TASK STATEMENT: Every entry that follows should be reproduced exactly.

INPUT DATA:
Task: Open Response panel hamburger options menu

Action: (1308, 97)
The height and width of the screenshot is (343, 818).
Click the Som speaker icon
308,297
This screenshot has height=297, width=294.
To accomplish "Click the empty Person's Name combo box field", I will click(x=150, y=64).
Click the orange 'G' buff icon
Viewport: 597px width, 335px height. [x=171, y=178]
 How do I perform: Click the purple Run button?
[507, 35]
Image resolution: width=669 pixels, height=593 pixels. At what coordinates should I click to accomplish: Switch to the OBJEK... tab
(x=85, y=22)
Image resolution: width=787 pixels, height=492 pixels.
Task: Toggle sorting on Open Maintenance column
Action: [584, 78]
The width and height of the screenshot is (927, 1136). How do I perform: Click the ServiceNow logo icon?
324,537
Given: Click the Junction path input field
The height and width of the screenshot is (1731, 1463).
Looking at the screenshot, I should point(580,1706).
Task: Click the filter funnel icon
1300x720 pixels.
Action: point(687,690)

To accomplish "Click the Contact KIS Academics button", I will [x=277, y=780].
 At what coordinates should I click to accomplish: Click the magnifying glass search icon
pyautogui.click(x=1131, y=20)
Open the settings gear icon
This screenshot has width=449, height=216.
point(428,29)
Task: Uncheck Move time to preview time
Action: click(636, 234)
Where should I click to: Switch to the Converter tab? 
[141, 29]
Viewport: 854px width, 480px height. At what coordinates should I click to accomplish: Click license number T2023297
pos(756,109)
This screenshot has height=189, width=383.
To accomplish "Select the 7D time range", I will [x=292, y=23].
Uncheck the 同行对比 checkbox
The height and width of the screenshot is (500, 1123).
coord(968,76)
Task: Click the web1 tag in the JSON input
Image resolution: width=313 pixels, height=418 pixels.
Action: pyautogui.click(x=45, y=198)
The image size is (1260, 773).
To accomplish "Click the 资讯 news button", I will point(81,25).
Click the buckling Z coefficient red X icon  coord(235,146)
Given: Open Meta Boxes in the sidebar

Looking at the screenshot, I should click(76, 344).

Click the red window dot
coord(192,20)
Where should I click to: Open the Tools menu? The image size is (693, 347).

WRITTEN SOLUTION:
Task: Open Response panel hamburger options menu

Action: (1308, 97)
The height and width of the screenshot is (343, 818).
Click the Som speaker icon
308,297
This screenshot has height=297, width=294.
To accomplish "Click the empty Person's Name combo box field", I will click(x=150, y=64).
Click the orange 'G' buff icon
Viewport: 597px width, 335px height. [x=171, y=178]
 How do I perform: Click the purple Run button?
[507, 35]
Image resolution: width=669 pixels, height=593 pixels. At what coordinates should I click to accomplish: Switch to the OBJEK... tab
(x=85, y=22)
Image resolution: width=787 pixels, height=492 pixels.
Task: Toggle sorting on Open Maintenance column
Action: [584, 78]
The width and height of the screenshot is (927, 1136). How do I perform: Click the ServiceNow logo icon?
324,537
Given: Click the Junction path input field
The height and width of the screenshot is (1731, 1463).
Looking at the screenshot, I should point(580,1706).
Task: Click the filter funnel icon
1300x720 pixels.
Action: point(687,690)

To accomplish "Click the Contact KIS Academics button", I will [x=277, y=780].
 At what coordinates should I click to accomplish: Click the magnifying glass search icon
pyautogui.click(x=1131, y=20)
Open the settings gear icon
This screenshot has width=449, height=216.
point(428,29)
Task: Uncheck Move time to preview time
Action: click(636, 234)
Where should I click to: Switch to the Converter tab? 
[141, 29]
Viewport: 854px width, 480px height. At what coordinates should I click to accomplish: Click license number T2023297
pos(756,109)
This screenshot has height=189, width=383.
To accomplish "Select the 7D time range", I will [x=292, y=23].
Uncheck the 同行对比 checkbox
The height and width of the screenshot is (500, 1123).
coord(968,76)
Task: Click the web1 tag in the JSON input
Image resolution: width=313 pixels, height=418 pixels.
Action: pyautogui.click(x=45, y=198)
The image size is (1260, 773).
To accomplish "Click the 资讯 news button", I will point(81,25).
Click the buckling Z coefficient red X icon  coord(235,146)
Given: Open Meta Boxes in the sidebar

Looking at the screenshot, I should click(76, 344).

Click the red window dot
coord(192,20)
Where should I click to: Open the Tools menu? The image size is (693, 347).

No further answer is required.